INPUT —
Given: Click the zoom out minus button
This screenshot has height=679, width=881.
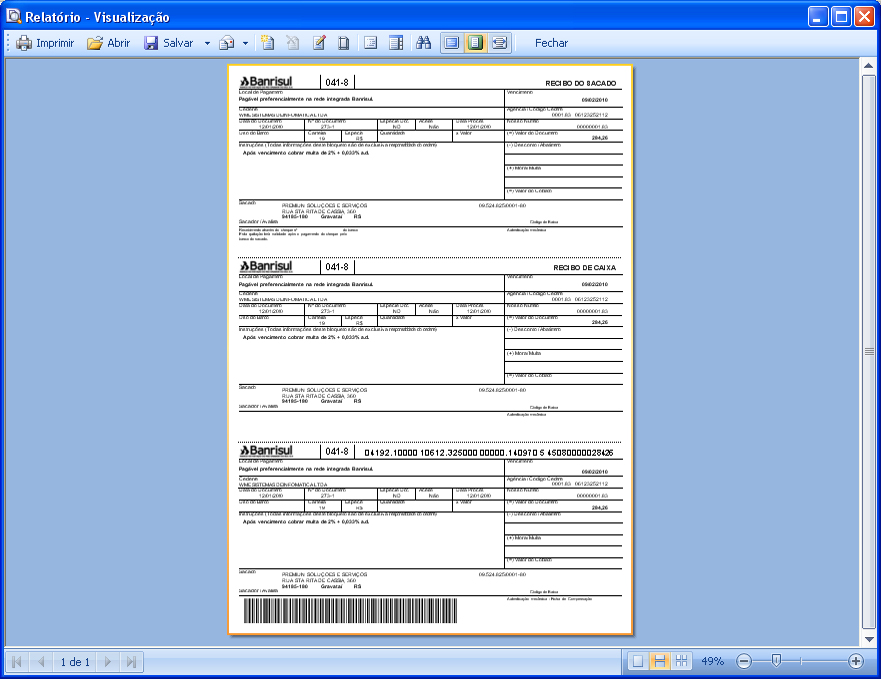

...

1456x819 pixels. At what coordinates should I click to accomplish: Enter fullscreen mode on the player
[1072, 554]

--

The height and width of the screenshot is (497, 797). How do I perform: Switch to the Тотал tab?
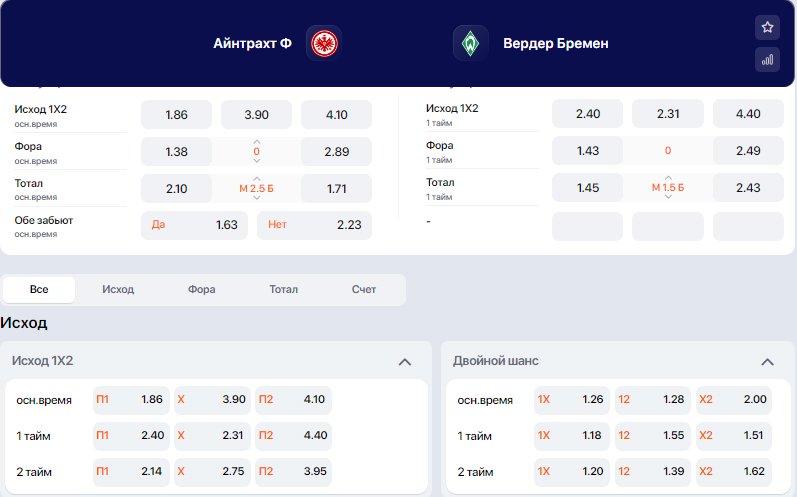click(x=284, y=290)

WRITTEN PROBLEM —
Return the part of the data that opens with the line containing "Given: Click the zoom out minus button" and closes with the line containing "This screenshot has height=679, width=881.", with both of those lines included, copied without any change.

RESPONSE TO THIS TASK —
Given: Click the zoom out minus button
This screenshot has height=679, width=881.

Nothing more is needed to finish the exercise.